Candice, Los Angeles, USA
As yet they have no proof it can spread between humans, and the number of deaths have been minute. After the fuss made about Sars, I'll be a cynic until this so-called pandemic comes to fruition.
Tim, Manchester, UK
I've lived in Hong Kong since the early 1990s and have lived trouble-free through countless bird flu, Sars and other so-called scares. They're always blown out of all proportion by PR-hungry scientists and media moguls desperate for ratings. It's pathetic. There are more people dying of natural causes every day in London than have ever died of bird flu or Sars.
Mark, visiting London
One of the most important things that can be done at the moment is for the government to be as open as possible about the contingency plans they have in place and be honest with the public. That, coupled with responsible media involvement will prevent widespread panic amongst the general public and educate them about the virus and the disease.
Headlines that incorporate phrases such as Killer Flu do no help at all and will only inflame the situation. As a medical researcher I feel we have to take this seriously and have a solid plan in place to deal with any expected outbreak, which it would appear we are doing. However, although it is right to be concerned, we have to keep level headed about it and not panic.
Alistair, Birmingham, UK
Judging by the way foot and mouth was handled in the UK, yes I'm worried! Prevention is better than cure!
It could be the next pandemic and many will suffer and die. It does seem to be a sad state of affairs that folks very often are concerned when their own lives are at stake but if it is others, our concern drastically drops.
Yes - very worried.
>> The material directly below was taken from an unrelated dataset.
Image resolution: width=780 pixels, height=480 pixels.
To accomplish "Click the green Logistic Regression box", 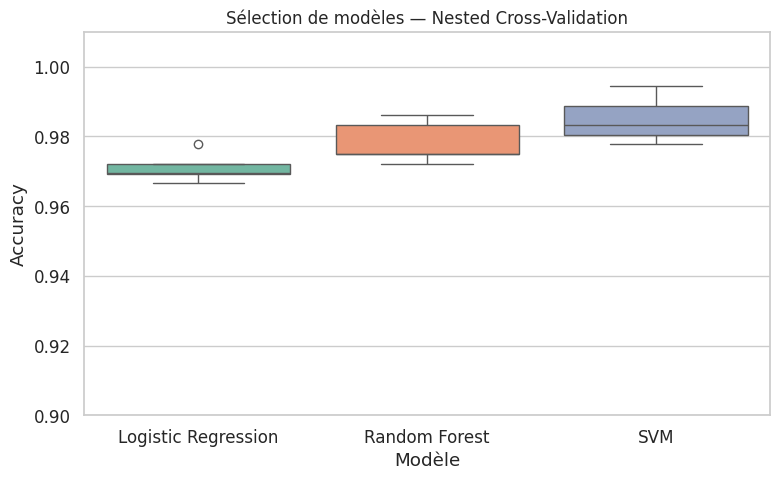I will pos(198,169).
With the BSE crisis, hunting, pair trawling, civet cats, dolphin deaths and TB in cattle, it seems whenever humans and other animals come into close proximity, the result is extreme suffering and blood. Farming has a lot to answer for, but it's not just farming that is to blame.
David, Cornwall, UK
Perhaps in Asia - and after Sars, we have to be very concerned. While Singapore will use any measures to prevent it spreading here, it is the less-developed countries that are the problem. I do not believe that Vietnam would be able to cope if the bird flu spreads further. This strain has a very higher mortality rate and kills even young, healthy people. We can prepare or we can wait and see. If we are stupid enough to do the latter then any pandemic could merely be regarding as a thinning out of the gene pool.
Ajana Zabel, Singapore (ex UK)
We already had the warning shot across the bows with Sars. Viruses can spread globally within a day or so, in this modern age of air travel.
Mark Gillespie, Weymouth, UK
Yes, H5N1 concerns me a lot. Especially as I feel that too little is being done to prevent a major catastrophe. With a mortality rate well above 70% this will be something to tell our grandchildren - if we are lucky to survive it!
Henrik Nykvist, Gothenburg, Sweden
Of course it is a concern. Anything with the ability to kill up to 50 million people has to be a concern. It's not possible to comment on our preparedness, our secretive government has not told us how prepared we are - or are not!
Terry, Epsom, Surrey, England
Makes the Sudan I crisis look like a joke doesn't it?
Garry Williams, Newbury, UK
I'm not concerned in the slightest. I eat healthily, exercise daily and have a good immune system. If you look after yourself, it's a proven fact that you are less susceptible to bugs. I haven't even caught a common cold in two years.